Library Screening, Isolation of -DNA, and Genomic Insert Mapping

An EMBL-3 genomic adult schistosome library was screened and -DNA isolated as described previously(15) . Genomic inserts were restriction mapped by ``hot mapping'' as described(15) . Relevant regions of genomic clones were identified by hybridization and subcloned for further analyses into either Bluescribe or Bluescript vectors.

In Situ Hybridization

Adult worms were isolated from the hepatic portal system, washed several times in phosphate-buffered saline, and fixed in 4% paraformaldehyde. 6-µm paraffin sections were hybridized with antisense RNA transcripts, washed, dipped in photographic emulsion, and developed for 0.25-5 days as described(24) . After development, sections were stained with hematoxylin and eosin.

Sequence Analysis

Plasmid DNA was prepared as described previously (11, 15) or by Magic Plasmid Prep (Phannga). Clones were sequenced by the dideoxynucleotide method on alkali-denatured plasmids using the USB Sequenase Kit (U. S. Biochemical Corp.) as described(11, 15) . Sequencing was facilitated by subcloning and the primer walking strategy as described(25) .

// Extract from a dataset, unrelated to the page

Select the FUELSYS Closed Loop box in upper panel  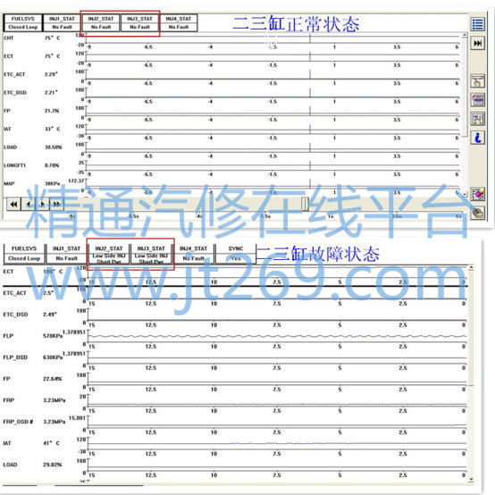point(23,23)
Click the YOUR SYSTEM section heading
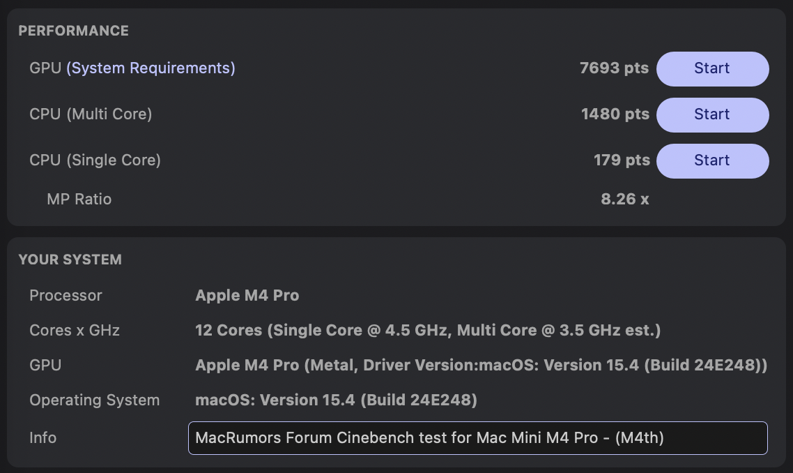This screenshot has height=473, width=793. coord(70,260)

Sequence and RNA Secondary Structure Analysis

Nucleic acid sequences were compiled and analyzed using AssemblyLIGN and MacVector sequence analysis software (Eastman Kodak). Multiple alignment of sequences was performed using GeneWorks (Intelligenetics, Mountain View, CA) and Genetics Computer Group (GCG) (Madison, WI) software packages. Protein structure was analyzed by MacVector, GeneWorks, and GCG software packages, and RNA secondary structure was analyzed by MFold in the GCG sequence analysis software package or by MulFOLD(26) . Oligonucleotide primers for primer extension of RNA, DNA sequencing, and PCR were designed with the aid of Oligo 4.0 primer design software (NBI, Plymouth, MN). cDNA and protein sequences were compared to sequence data bases using electronic mail servers at the National Center for Biotechnology Information (NCBI) using the BLAST set of programs for protein and nucleotide similarities(27) ; at the European Bioinformatics Institute (EBI) (28) using FASTA(29) , BLITZ(30, 31) , and QUICK analyses for protein and nucleotide similarities; and BLOCKS for protein pattern similarities (32) .


RESULTS

Isolation and Analysis of SL mRNAs

Not all mRNAs in S. mansoni undergo trans-splicing, and thus only a subset of mRNAs acquire the SL sequence(11) . Available evidence suggests that a low percentage of schistosome mRNAs are trans-spliced based on the following: 1) only one of five glycolytic mRNAs we examined is trans-spliced (see below), 2) the frequency of trans-splicing among mRNAs and their genes whose 5` ends have been characterized and reported in the literature or data bases, 3) analysis of several types of schistosome cDNA libraries, and 4) our comparison of SL-enriched and 5`-RACE cDNA libraries constructed for schistosomes with similar libraries constructed for Fasiola hepatica(14) and Ascaris.^3 In contrast, all mRNAs in trypanosomes (33) and a large percentage, 70-90%, of nematode mRNAs (C. elegans 70% and Ascaris 80-90%) (3, 34) are thought to be trans-spliced.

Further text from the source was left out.